Um dia o meu pai recebeu uma proposta de emprego em Connecticut, era um trabalho fixo e com um ótimo salário, ele e seu sócio —que é também seu melhor amigo, Mark—, iriam abrir uma empresa de construção independente, algo que sempre sonhavam em fazer, mas nunca achariam que haveria de fato uma possibilidade disso acontecer. Ironia do destino, ou não, Gravesfield foi a primeira cidade que meus pais moraram após chegarem da República Dominicana, eu fui criada nessa cidade, e foi ela a escolhida para eles começarem o seu negócio juntos. No começo parecia mentira, depois de tanto tempo sonhando, finalmente poderíamos colocar em prática as casas que meu pai nos prometia. Ficamos muito animados com a ideia, combinamos até de adotar um cachorro quando chegássemos lá, começamos a mudança e em menos de duas semanas já estávamos na estrada novamente, esperançosamente pela última vez. Mantemo-nos lá por muito tempo, em pouco mais de um ano, havia feito vários amigos e até conhecido alguém especial, meu pai começou a construção da nossa casa, e depois de muito tempo, eu me sentia completa... Tudo estava indo muito bem.

Até que não ficou.

Após 4 meses organizando as coisas, eu e minha tia Eda estávamos finalmente prontas para ir embora. Digo, não estava exatamente pronta, acho isso meio impossível, mas Edalyn foi extremamente solícita depois da morte de seu irmão e sua cunhada, ela tentava manter um astral tranquilo e divertido enquanto eu superava a recente perda. Estava feliz por ter ela como madrinha uma hora dessas, não havíamos tido muito contato antes do acidente. Ela morava em Boiling Isles, e eu... bem, não me lembro ao certo em qual cidade estava na época. Mas agora faltavam apenas algumas horas para morarmos juntas. Diferente do passado, a viagem com a minha tia foi agoniante, consigo contar em uma mão os minutos em que obtive silêncio naquele carro. Ela têm uma personalidade bem distinta, e um gosto musical que me agradou nos primeiros 15 minutos, mas queimavam meus ouvidos após duas horas ou mais. Tentava manter minha cabeça na linha, fiquei meses me recuperando de uma depressão pós trauma, e Eda não demonstrou em momento algum, qualquer sentimento que poderia me preocupar ou fazer chorar mais, porém ela também estava sofrendo, e eu sabia disso, afinal era a sua família.
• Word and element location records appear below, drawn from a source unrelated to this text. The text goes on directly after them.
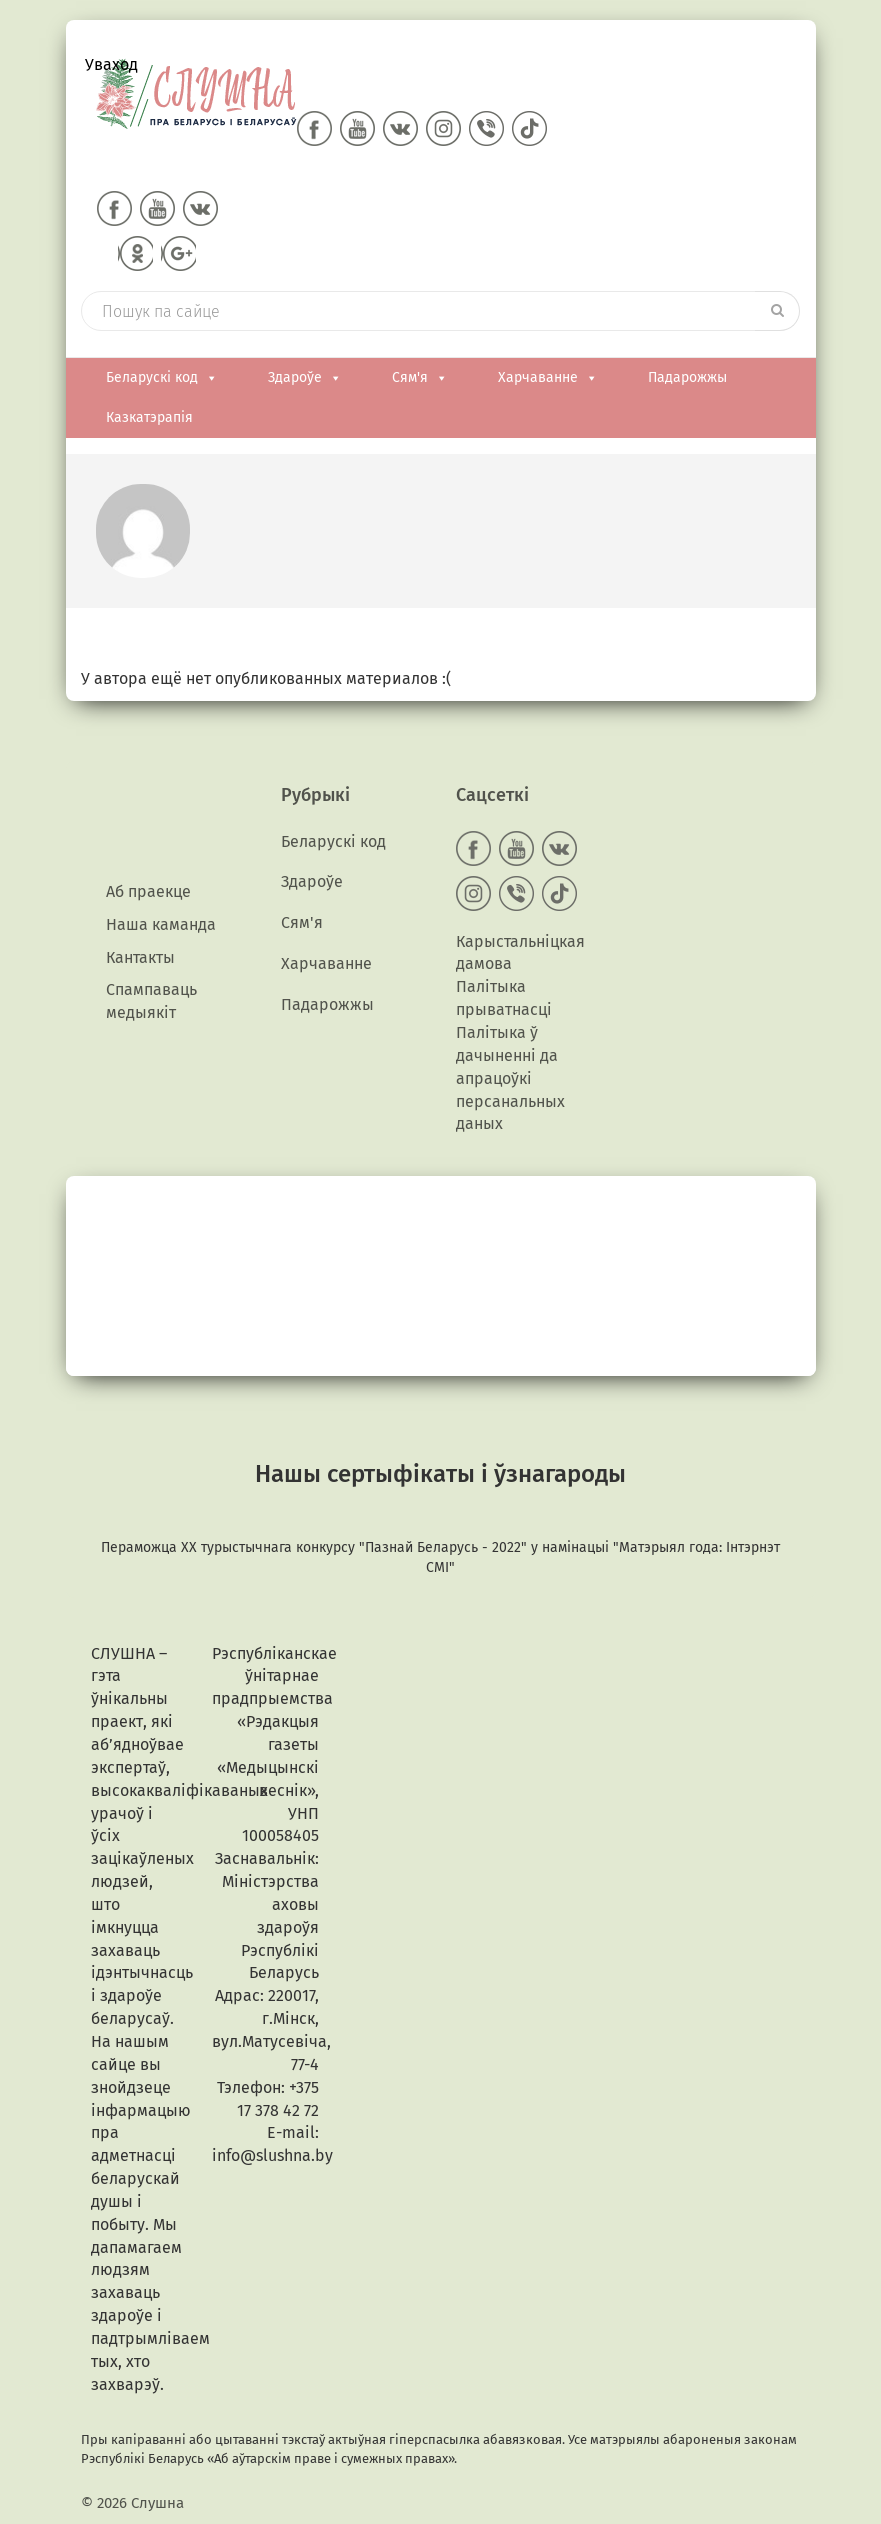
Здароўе (305, 378)
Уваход (111, 64)
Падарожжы (687, 377)
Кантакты (140, 957)
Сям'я (420, 378)
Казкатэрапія (149, 417)
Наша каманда (161, 924)
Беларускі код (162, 378)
Então tentei ficar feliz por alguns momentos como forma de recompensá-la por me apoiar naquele momento. Confesso que não foi fácil fazer isso na ida à Boiling Isles, era a primeira vez que viajava depois de chegar em Gravesfield com os meus pais, e agora já não era a mesma coisa, mas tudo estava bem. Afinal, eu sempre gostei de viagens de carro.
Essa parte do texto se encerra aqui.